Before making a decision on the Grouper Version to be used for public hospital funding, the Department consulted hospital sector representatives on the Victorian Advisory Committee for Casemix Data Integrity (VACCDI).
Decision
Following the receipt of advice from VACCDI members, the Department has decided to remain with AN-DRG Grouper Version 3.1 for funding for the 1999-2000 financial year. Version 3.1 will be supplemented by a small number of VIC-DRGS developed to cover recognised problem areas (in addition to those used in 1998-99, details will be provided in the 1999-2000 Policy and Funding Guidelines).
The advantages of this decision are that it provides for:
- collection of 12 months of Version 4.1 data for modelling funding effects before implementation.

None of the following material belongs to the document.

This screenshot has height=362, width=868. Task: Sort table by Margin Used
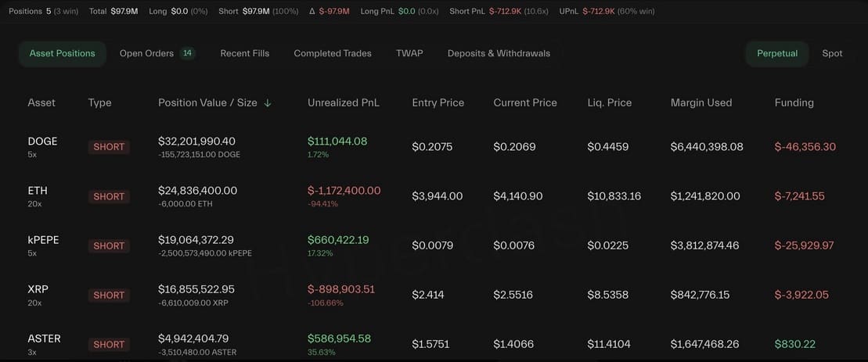[701, 102]
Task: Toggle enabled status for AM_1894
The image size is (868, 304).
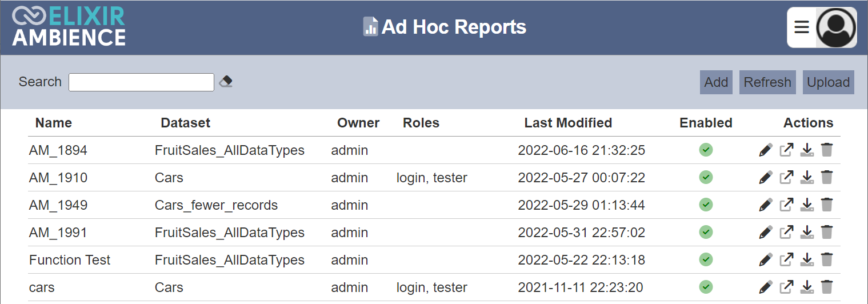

This will provide for a smoother transition between groupers mirroring the changeover from Version 1 to Version 3.1; and
- minimal software changes at a time when information technology areas are concentrating on Y2K preparation.
Continuation of code mapping and DRG adjustment are negative factors outweighed by the advantages of remaining with Version 3.1.
The Department is committed to moving to Version 4 in 2000-2001 and will group data using both Version 3.1 and 4.1 for its Victorian Admitted Episodes Dataset (formerly VIMD) during 1999-2000. Public hospitals are encouraged to utilise both grouper versions, if possible, in order to model their own data in planning for
2000-2001 and to provide flexibility in the supply of data to other external agencies, such as private health funds, Transport Accident Commission, etc.
Version 3.1 and Y2K
Hospitals, as part of the process of checking their supply chain, may have written to 3M, as sole supplier of Version 3.1 Grouper software, regarding its Y2K readiness. The official 3M statement on Y2K is that the 3M AN-DRG V3.1 mainframe product and the 3M AN-DRG V3.1 grouper that is operating as part of the 3M Australian Coding and Grouping Applications product (3M Encoder) are Y2K compliant. 3M advise that the AN-DRG V3.1 DOS PC Grouper software and sample programs shipped with the mainframe software are not Y2K compliant. Copies of 3M Y2K statements can be accessed from their web site at www.y2k.3m.com under 'Australian grouper software'.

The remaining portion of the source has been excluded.